[A cura di: Mauro Simone – vicepres. naz. ALAC e pres. ALAC Area Metropolitana Bari] Il dibattito sugli amministratori di condominio non si è mai interrotto, anzi è tornato di attualità rilanciare l’atavico dilemma: “Albo sì o no? Registro sì o no?”.
Ma la domanda più urgente, forse, è un’altra: quali sono le esigenze primarie e impellenti che esternano, rispettivamente, gli amministratori di condominio, i condòmini consumatori e le associazioni di categoria?
Per quanto riguarda i primi, le quotidiane interlocuzioni con i loro rappresentanti ci portano a ritenere che gli amministratori di condominio aspirano innanzitutto e prioritariamente ad ottenere una retribuzione equa e dignitosa, in ossequio al precetto costituzionale di cui all’art. 36 Cost. In verità, è sotto gli occhi di tutti che a fronte innumerevoli disposizioni legislative, obblighi e adempimenti burocratici, l’amministratore di condominio svolge quotidianamente un lavoro gravoso e affatto remunerativo.
E d’altra parte è risaputo anche che i condòmini si pongono come precipuo obiettivo il massimo risparmio possibile del compenso riconosciuto all’amministratore, ben prima di accertarsi della qualità, capacità e serietà del professionista. Da parte dei condòmini, la scelta dell’offerta gestionale più economica e conveniente fra quelle proposte dai candidati amministratori viene prima di ogni altra considerazione, dimenticandosi che un’antica locuzione medievale, comunque sempre attualissima, recita: “chi meno spende più spende”.
Peraltro, anche l’amministratore, oggi, pur svolgendo una funzione sociale importante avverte un po’ di delusione e insoddisfazione per il proprio lavoro a causa della misera retribuzione riconosciuta dai condòmini. È appena il caso di evidenziare che un tempo “il lavoro affrancava dalla povertà. Oggi si è poveri pur lavorando”.
Per questo motivo il cosiddetto equo compenso per gli amministratori di condominio è una battaglia sacrosanta che tutte le associazioni dovrebbero affrontare tenacemente, chiedendo di sedersi quanto prima ai tavoli ministeriali per discutere i parametri retributivi per determinare un compenso proporzionato alla qualità e quantità del lavoro svolto dagli operatori delle amministrazioni di condominio.
Per quanto riguarda i condòmini, ovvero i fruitori finali dei servizi richiesti all’amministratore, gli stessi si attendono giustamente di ricevere qualità delle prestazioni professionali, competenza e serietà. Invece, questo auspicio non sempre si concretizza, vuoi per colpa degli amministratori, vuoi degli amministrati, talvolta per colpa di entrambi.
La realtà condominiale è diventata estremamente complessa, abbracciando una serie di attività interdisciplinari che richiedono per la loro gestione competenze professionali sempre aggiornate per una maggiore garanzia e trasparenza per i condòmini e per una buon amministrazione dei beni comuni. Purtroppo, non tutti gli amministratori curano assiduamente l’attività di formazione periodica prevista dal Decreto del Ministero di Giustizia n.140/2014. E sono soprattutto coloro che non risultano iscritti alle associazioni, se non si aggiornano, i meno affidabili.

★ ★ ★ ★

## Cosa farai
A: Secondo il brano, quale decreto prevede l'attività di formazione periodica degli amministratori di condominio?
B: Trascrivi parola per parola dal brano il passo che va da "[A cura di: Mauro" fino a "associazioni di categoria?" incluso.

## Dati

★ ★ ★ ★

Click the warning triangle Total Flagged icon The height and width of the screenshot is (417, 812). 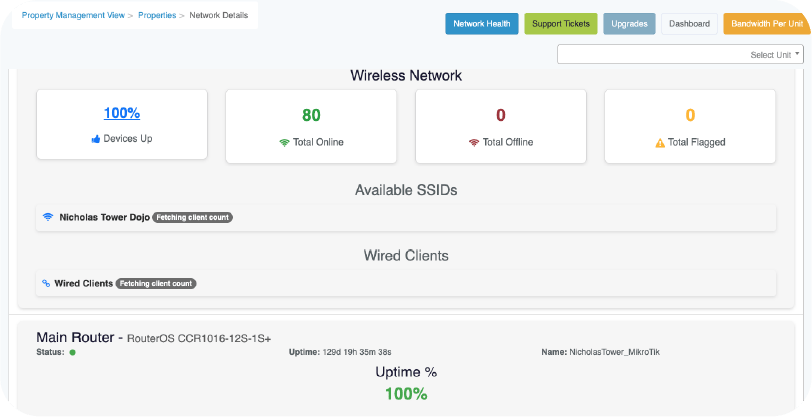660,142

★ ★ ★ ★

## Soluzioni degli esercizi
A: Il Decreto del Ministero di Giustizia n.140/2014.

B:
[A cura di: Mauro Simone – vicepres. naz. ALAC e pres. ALAC Area Metropolitana Bari] Il dibattito sugli amministratori di condominio non si è mai interrotto, anzi è tornato di attualità rilanciare l’atavico dilemma: “Albo sì o no? Registro sì o no?”.
Ma la domanda più urgente, forse, è un’altra: quali sono le esigenze primarie e impellenti che esternano, rispettivamente, gli amministratori di condominio, i condòmini consumatori e le associazioni di categoria?